ISLAMABAD — Pakistan’s newly elected government Wednesday unveiled its first budget, which gave the go-ahead for buying two new nuclear power plants from China but made no allocation for a long-proposed natural gas pipeline from Iran that had sparked complaints from the United States.
In not budgeting for the Iranian pipeline, agreed to by his predecessor in February, Prime Minister Nawaz Sharif tactfully sidestepped a potential diplomatic clash with the United States, which had warned that the pipeline, if it were ever built, could lead to sanctions on Pakistan. The deal also was criticized as a trap for the new administration by Sharif’s brother and de facto deputy, Shahbaz Sharif, the chief minister of Punjab province.

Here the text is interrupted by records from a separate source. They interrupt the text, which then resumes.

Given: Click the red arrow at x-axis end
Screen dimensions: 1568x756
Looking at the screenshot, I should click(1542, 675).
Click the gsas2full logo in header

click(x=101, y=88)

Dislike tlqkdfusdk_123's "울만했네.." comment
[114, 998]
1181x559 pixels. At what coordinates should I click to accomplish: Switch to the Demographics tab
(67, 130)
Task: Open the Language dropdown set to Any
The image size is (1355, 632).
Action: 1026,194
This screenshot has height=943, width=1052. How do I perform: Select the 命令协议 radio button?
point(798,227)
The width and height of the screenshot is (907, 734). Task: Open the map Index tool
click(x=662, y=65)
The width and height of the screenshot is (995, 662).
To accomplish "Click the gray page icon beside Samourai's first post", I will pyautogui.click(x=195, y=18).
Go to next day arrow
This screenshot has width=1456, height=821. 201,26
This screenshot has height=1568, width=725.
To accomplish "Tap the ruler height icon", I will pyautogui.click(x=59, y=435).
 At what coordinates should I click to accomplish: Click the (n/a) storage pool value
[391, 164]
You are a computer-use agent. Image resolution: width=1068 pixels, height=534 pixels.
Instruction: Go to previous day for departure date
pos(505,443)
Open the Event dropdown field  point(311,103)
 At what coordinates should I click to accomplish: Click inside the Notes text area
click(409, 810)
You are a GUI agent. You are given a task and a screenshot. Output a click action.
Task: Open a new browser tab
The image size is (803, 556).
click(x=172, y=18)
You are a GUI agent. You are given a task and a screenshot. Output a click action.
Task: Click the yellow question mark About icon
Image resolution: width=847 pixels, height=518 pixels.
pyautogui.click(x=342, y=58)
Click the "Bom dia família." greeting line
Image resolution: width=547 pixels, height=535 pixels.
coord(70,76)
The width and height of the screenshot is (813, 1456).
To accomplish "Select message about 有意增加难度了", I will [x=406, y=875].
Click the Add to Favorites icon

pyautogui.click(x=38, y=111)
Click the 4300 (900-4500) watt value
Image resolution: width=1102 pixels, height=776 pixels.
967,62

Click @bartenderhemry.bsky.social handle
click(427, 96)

The $35.5 billion budget, which was presented to Parliament by the new minister for finance, Ishaq Dar, suggested that the new government would follow through on Sharif’s plan to resolve the country’s power shortages that Dar said had cut the country’s economic growth by 2 percent in the outgoing fiscal year, which ends June 30.
Dar’s budget would switch Pakistan’s power generation plants from expensive imported fuel oil and gas to much cheaper coal sourced partly from undeveloped reserves in Pakistan’s southern Sindh province. The rest probably would come from huge mines in India, Pakistan’s traditional foe, with which it has fought two wars since both gained independence from Britain in 1947.
The South Asian neighbors opened talks Tuesday about the planned import of Indian electricity via cross-border cables near the eastern Pakistani city of Lahore.
The budget also sets aside about $430 million for new nuclear power plants from China, a project that the United States and India have both objected to at meetings of the Nuclear Supplier Group, one of the international groups that attempts to prevent nuclear proliferation. But Pakistan insists that the plants are unconnected to the country’s nuclear weapons program and are regularly inspected by the International Atomic Energy Agency. Pakistan possesses between 80 and 120 nuclear weapons, according to estimates by Western analysts.
A Cabinet minister, speaking to McClatchy on condition of anonymity because he was not authorized to discuss the project with a reporter, said the Iranian gas pipeline hadn’t been altogether dropped, largely because that would invoke a penalty payment to Iran. Instead, he said, Pakistan’s new government would procrastinate by trying to haggle lower prices from Tehran, based on the comparison with coal.
Analysts also said Sharif could forgo the Iranian pipeline because of the prime minister’s good relations with Saudi Arabia. Sharif spent six years in exile in the Persian Gulf kingdom as part of a deal for his release from jail in Pakistan negotiated by the Saudi royal family, after he was overthrown in a military coup staged by Gen. Pervez Musharraf in October 1999.
Pakistani news outlets have reported that Sharif’s administration has since last month quietly been holding talks with the Saudis for a steady supply of crude oil and refined products on a deferred-payment basis, a step that would considerably ease pressure on the country’s treasury, which registered a record 8.5 percent fiscal deficit in the waning fiscal year.
Analysts said the new energy proposals are consistent with Sharif’s plan to stay focused on solving problems at home. They expect him to continue to adopt policies different from those favored by the Pakistani military, which has pursued an ambitious strategy of involvement in Afghanistan.
"Sharif is a man who views matters in very simple terms," said Habib Akram, executive editor of Dunya, a popular cable news channel based in Lahore.
"He is completely focused on fixing Pakistan’s internal problems, and believes developments in Afghanistan are somebody else’s indigenous problem that doesn’t concern Pakistan as long as the violence there doesn’t spill over its borders," Akram said.
Hussain is a McClatchy special correspondent.